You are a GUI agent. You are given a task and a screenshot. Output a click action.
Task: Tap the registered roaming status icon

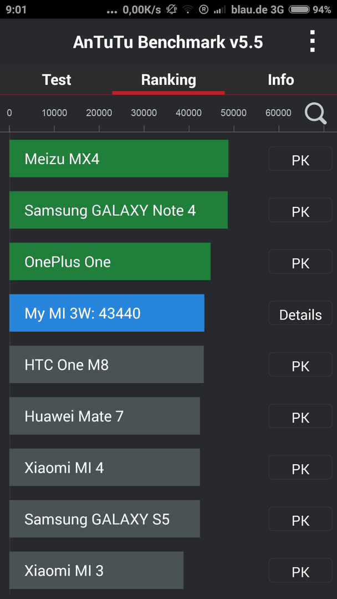pyautogui.click(x=204, y=9)
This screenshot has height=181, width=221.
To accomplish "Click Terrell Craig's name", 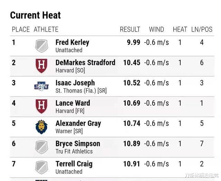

▸ **REQUIREMENT**:
Without any pictures, output the entries above exactly as they appear.

▸ **ANSWER SPACE**:
You are a GUI agent. You are given a task and a screenshot. Output a click action.
Task: Tap the registered roaming status icon

pyautogui.click(x=204, y=9)
This screenshot has height=181, width=221.
To accomplish "Click Terrell Craig's name", 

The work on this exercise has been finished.